Your task: Retype the entries without any changes, starting at the line that contains "Click the Central" and stopping after the line that contains "click(x=155, y=141)".

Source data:
============================================================

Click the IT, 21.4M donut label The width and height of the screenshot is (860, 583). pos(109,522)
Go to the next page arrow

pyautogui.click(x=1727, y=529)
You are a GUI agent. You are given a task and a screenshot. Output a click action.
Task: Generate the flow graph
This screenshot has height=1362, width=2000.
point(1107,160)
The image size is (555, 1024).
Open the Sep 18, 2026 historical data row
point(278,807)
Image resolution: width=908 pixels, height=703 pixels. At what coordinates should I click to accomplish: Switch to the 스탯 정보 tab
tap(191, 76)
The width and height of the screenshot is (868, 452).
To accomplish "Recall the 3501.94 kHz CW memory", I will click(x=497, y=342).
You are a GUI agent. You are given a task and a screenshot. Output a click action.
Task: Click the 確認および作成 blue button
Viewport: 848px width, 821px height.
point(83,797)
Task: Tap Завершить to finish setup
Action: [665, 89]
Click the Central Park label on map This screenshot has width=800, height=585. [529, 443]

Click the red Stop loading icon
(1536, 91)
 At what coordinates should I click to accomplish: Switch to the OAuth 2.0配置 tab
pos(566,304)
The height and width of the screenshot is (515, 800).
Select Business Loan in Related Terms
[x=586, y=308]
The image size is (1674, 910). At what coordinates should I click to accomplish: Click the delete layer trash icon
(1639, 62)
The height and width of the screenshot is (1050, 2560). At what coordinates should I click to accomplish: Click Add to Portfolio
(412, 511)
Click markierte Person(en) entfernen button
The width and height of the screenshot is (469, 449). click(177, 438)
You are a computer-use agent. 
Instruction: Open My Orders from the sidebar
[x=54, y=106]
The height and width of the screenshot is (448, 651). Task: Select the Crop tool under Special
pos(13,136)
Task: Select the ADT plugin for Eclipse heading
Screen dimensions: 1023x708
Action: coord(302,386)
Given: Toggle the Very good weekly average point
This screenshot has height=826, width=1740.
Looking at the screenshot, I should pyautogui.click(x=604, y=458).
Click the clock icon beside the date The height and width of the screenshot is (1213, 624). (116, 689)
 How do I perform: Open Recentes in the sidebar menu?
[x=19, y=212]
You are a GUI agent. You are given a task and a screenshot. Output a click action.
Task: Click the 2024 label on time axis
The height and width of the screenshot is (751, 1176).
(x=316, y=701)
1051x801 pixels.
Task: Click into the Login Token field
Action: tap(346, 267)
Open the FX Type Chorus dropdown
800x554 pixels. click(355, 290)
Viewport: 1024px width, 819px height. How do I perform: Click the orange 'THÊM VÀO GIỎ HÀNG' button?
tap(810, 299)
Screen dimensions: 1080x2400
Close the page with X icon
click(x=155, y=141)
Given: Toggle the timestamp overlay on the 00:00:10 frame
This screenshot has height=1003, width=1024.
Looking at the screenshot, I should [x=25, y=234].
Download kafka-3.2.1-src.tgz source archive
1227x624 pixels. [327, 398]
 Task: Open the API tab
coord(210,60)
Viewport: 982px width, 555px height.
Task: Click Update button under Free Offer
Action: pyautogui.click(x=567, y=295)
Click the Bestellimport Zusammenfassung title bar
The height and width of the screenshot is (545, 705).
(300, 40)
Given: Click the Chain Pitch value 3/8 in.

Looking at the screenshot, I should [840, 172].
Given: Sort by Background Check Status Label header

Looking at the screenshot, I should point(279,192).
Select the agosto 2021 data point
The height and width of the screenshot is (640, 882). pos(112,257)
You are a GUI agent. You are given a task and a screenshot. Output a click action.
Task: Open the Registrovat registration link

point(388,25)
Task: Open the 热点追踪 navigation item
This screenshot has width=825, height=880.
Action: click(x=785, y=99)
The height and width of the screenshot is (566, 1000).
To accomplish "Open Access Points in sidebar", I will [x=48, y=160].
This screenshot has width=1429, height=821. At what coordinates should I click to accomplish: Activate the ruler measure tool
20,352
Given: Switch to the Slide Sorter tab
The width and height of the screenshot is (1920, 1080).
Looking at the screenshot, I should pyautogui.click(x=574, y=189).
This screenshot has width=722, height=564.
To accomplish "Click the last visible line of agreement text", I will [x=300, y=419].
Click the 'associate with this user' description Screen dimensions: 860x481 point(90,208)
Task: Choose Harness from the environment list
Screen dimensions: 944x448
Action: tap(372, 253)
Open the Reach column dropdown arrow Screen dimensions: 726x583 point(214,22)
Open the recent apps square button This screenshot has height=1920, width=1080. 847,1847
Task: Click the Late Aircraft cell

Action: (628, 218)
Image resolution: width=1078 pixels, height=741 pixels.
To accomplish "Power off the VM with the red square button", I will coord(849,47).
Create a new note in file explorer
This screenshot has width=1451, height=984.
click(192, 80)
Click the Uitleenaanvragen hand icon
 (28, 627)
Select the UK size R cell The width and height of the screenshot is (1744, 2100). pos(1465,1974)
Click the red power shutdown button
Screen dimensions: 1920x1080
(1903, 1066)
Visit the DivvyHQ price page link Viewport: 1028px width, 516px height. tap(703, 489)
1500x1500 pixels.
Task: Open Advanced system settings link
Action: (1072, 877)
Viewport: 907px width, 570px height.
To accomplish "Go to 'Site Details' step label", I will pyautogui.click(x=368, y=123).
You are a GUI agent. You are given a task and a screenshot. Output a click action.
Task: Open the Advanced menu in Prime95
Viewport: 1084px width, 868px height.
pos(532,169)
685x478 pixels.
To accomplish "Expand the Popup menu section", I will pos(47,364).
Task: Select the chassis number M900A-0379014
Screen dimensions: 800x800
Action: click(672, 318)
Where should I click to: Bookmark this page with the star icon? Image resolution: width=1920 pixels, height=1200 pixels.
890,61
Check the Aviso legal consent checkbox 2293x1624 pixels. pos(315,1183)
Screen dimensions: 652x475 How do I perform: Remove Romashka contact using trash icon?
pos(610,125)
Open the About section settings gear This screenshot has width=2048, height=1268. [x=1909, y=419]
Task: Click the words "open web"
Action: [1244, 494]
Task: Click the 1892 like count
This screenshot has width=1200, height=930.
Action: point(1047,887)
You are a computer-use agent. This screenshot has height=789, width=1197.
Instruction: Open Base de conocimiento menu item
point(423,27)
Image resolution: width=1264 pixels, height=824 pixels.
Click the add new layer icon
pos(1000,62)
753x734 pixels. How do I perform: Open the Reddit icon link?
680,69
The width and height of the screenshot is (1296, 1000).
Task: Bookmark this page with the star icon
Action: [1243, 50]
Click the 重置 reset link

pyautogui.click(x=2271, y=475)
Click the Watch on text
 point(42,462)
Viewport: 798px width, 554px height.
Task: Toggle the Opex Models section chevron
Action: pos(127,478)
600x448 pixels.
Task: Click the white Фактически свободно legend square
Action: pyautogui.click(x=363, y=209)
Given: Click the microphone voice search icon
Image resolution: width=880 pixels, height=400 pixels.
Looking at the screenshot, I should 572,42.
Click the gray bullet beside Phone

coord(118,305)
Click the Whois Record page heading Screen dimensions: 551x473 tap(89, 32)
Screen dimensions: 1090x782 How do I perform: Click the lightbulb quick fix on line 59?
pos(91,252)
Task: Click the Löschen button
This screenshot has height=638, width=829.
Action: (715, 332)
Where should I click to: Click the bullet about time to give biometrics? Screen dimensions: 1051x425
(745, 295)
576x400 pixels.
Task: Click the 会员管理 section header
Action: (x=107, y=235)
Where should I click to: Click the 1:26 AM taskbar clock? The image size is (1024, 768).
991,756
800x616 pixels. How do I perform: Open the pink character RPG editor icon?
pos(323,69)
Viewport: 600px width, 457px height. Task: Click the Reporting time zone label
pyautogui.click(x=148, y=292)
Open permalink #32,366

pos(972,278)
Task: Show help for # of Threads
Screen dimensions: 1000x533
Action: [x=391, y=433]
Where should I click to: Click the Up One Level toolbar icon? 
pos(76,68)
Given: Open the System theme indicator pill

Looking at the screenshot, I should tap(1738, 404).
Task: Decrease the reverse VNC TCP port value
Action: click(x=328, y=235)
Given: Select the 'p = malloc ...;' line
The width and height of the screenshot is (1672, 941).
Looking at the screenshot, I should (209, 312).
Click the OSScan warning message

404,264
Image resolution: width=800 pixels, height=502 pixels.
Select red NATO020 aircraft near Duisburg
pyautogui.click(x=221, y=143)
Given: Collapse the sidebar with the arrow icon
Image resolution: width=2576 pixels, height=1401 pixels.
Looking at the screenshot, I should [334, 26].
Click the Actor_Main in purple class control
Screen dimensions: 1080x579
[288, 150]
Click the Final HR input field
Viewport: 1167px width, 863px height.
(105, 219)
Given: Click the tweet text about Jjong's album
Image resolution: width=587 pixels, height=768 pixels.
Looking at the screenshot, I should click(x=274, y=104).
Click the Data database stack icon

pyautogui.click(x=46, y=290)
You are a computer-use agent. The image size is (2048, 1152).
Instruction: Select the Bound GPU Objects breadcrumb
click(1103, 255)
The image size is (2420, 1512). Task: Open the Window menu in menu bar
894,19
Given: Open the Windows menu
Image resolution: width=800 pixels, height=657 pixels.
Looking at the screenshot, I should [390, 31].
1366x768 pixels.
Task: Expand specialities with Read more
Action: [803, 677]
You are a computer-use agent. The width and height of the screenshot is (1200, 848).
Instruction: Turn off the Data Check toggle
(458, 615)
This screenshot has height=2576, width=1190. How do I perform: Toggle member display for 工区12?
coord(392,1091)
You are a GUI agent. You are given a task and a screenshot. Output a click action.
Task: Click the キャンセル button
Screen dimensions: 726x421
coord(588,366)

============================================================

Worked solution:
Click the Central Park label on map This screenshot has width=800, height=585. [529, 443]

Click the red Stop loading icon
(1536, 91)
 At what coordinates should I click to accomplish: Switch to the OAuth 2.0配置 tab
pos(566,304)
The height and width of the screenshot is (515, 800).
Select Business Loan in Related Terms
[x=586, y=308]
The image size is (1674, 910). At what coordinates should I click to accomplish: Click the delete layer trash icon
(1639, 62)
The height and width of the screenshot is (1050, 2560). At what coordinates should I click to accomplish: Click Add to Portfolio
(412, 511)
Click markierte Person(en) entfernen button
The width and height of the screenshot is (469, 449). click(177, 438)
You are a computer-use agent. 
Instruction: Open My Orders from the sidebar
[x=54, y=106]
The height and width of the screenshot is (448, 651). Task: Select the Crop tool under Special
pos(13,136)
Task: Select the ADT plugin for Eclipse heading
Screen dimensions: 1023x708
Action: coord(302,386)
Given: Toggle the Very good weekly average point
This screenshot has height=826, width=1740.
Looking at the screenshot, I should pyautogui.click(x=604, y=458).
Click the clock icon beside the date The height and width of the screenshot is (1213, 624). (116, 689)
 How do I perform: Open Recentes in the sidebar menu?
[x=19, y=212]
You are a GUI agent. You are given a task and a screenshot. Output a click action.
Task: Click the 2024 label on time axis
The height and width of the screenshot is (751, 1176).
(x=316, y=701)
1051x801 pixels.
Task: Click into the Login Token field
Action: tap(346, 267)
Open the FX Type Chorus dropdown
800x554 pixels. click(355, 290)
Viewport: 1024px width, 819px height. How do I perform: Click the orange 'THÊM VÀO GIỎ HÀNG' button?
tap(810, 299)
Screen dimensions: 1080x2400
Close the page with X icon
click(x=155, y=141)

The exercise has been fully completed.